──────── Records to process

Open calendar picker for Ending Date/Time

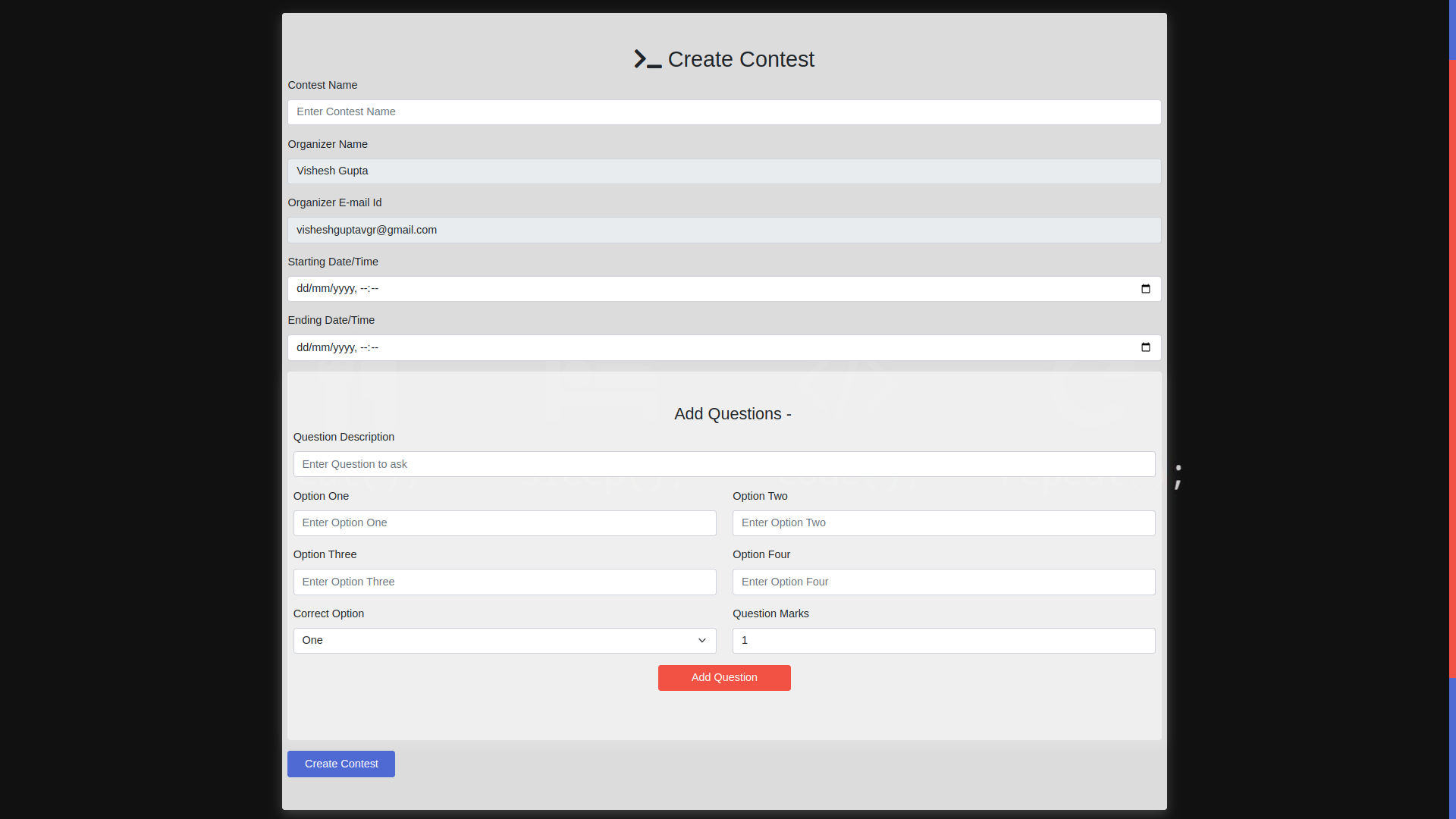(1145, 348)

────────────────
──────── Records to process

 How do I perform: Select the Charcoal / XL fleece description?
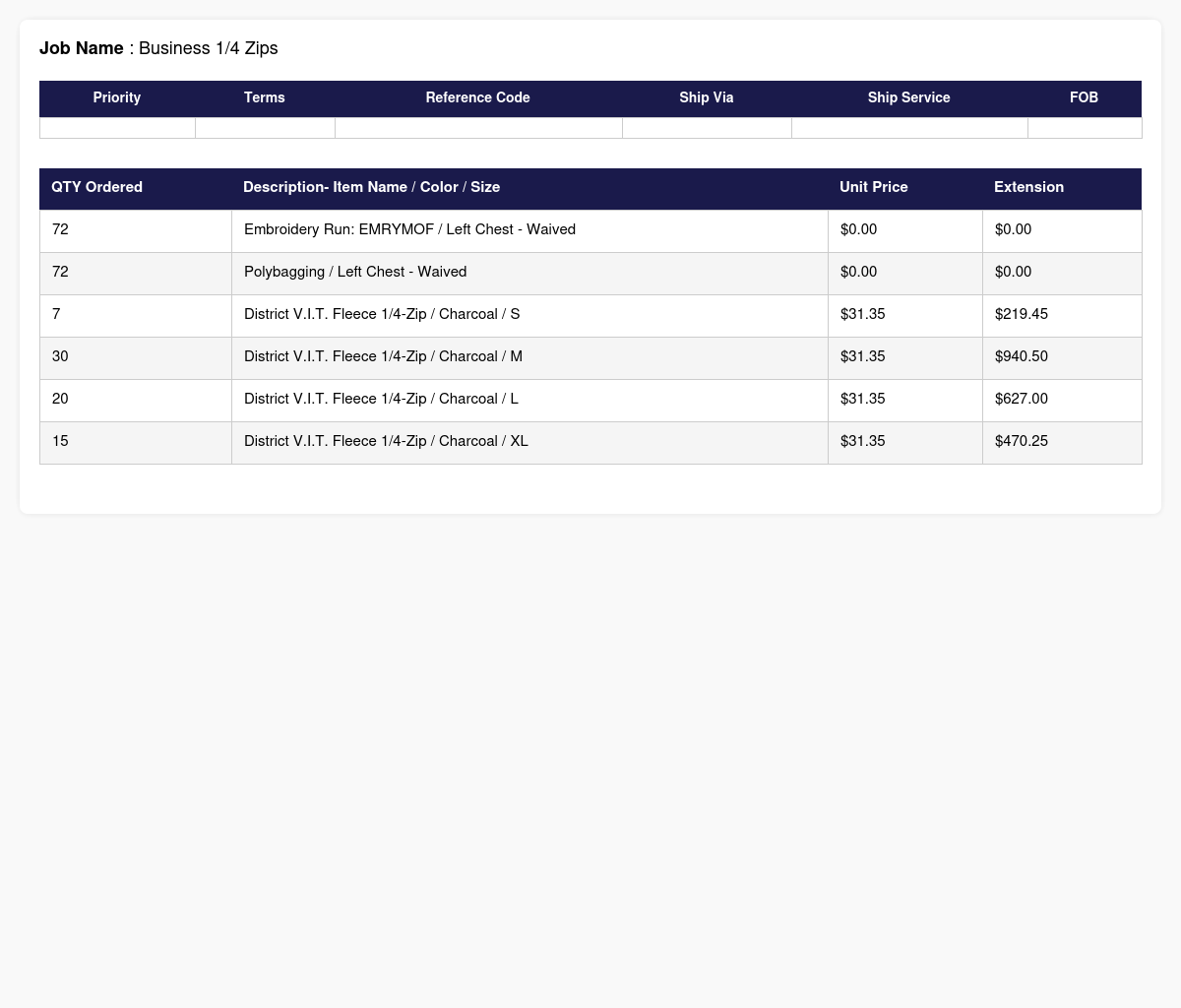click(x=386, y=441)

────────────────
──────── Records to process

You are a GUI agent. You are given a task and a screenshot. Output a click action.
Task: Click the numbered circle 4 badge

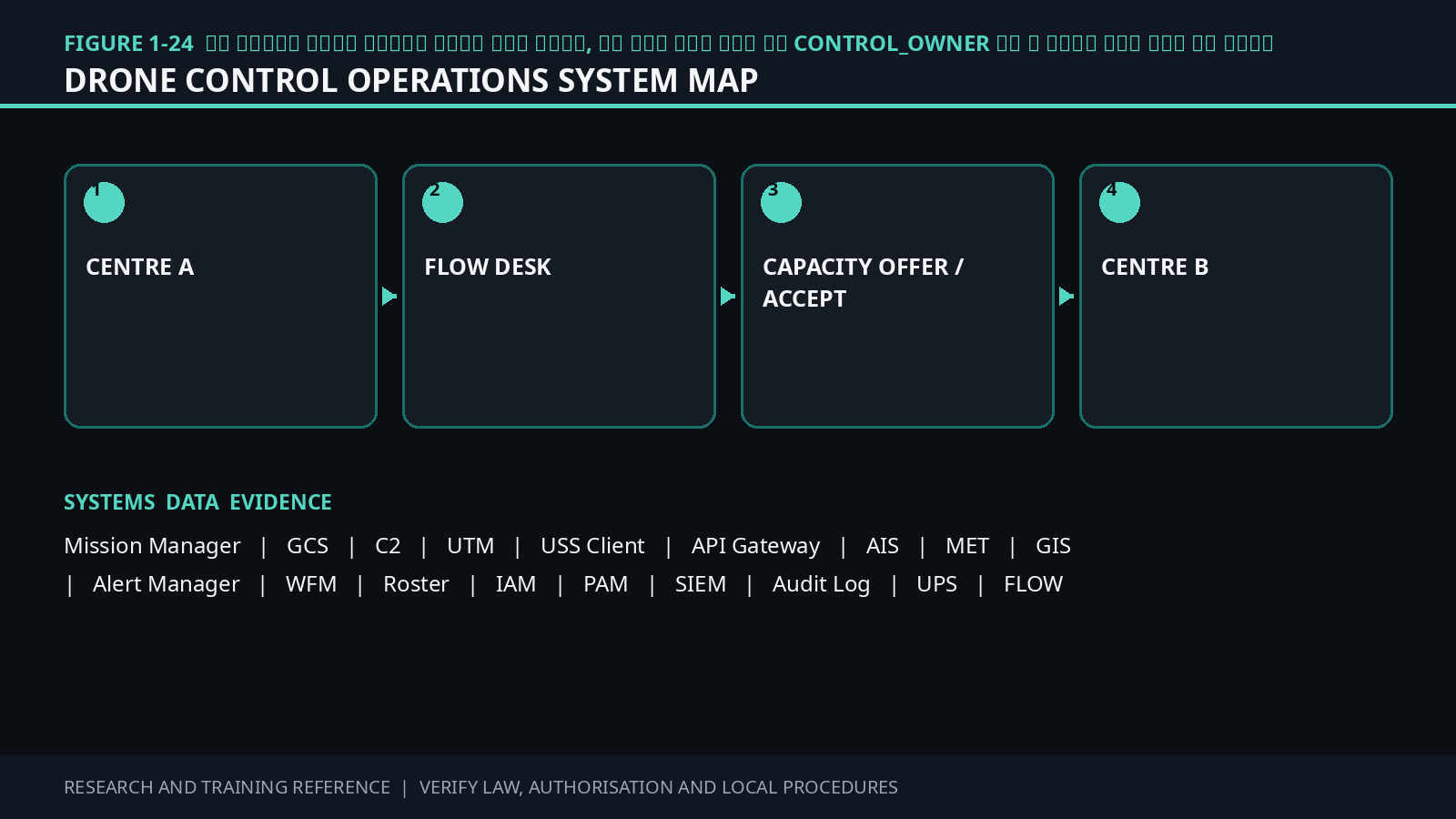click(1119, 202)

────────────────

Stated problem
Transcribe the material from the line with "You are a GUI" up to and including the line with "click(1119, 202)", leaving out the pictures.

Expected output
You are a GUI agent. You are given a task and a screenshot. Output a click action.
Task: Click the numbered circle 4 badge

click(1119, 202)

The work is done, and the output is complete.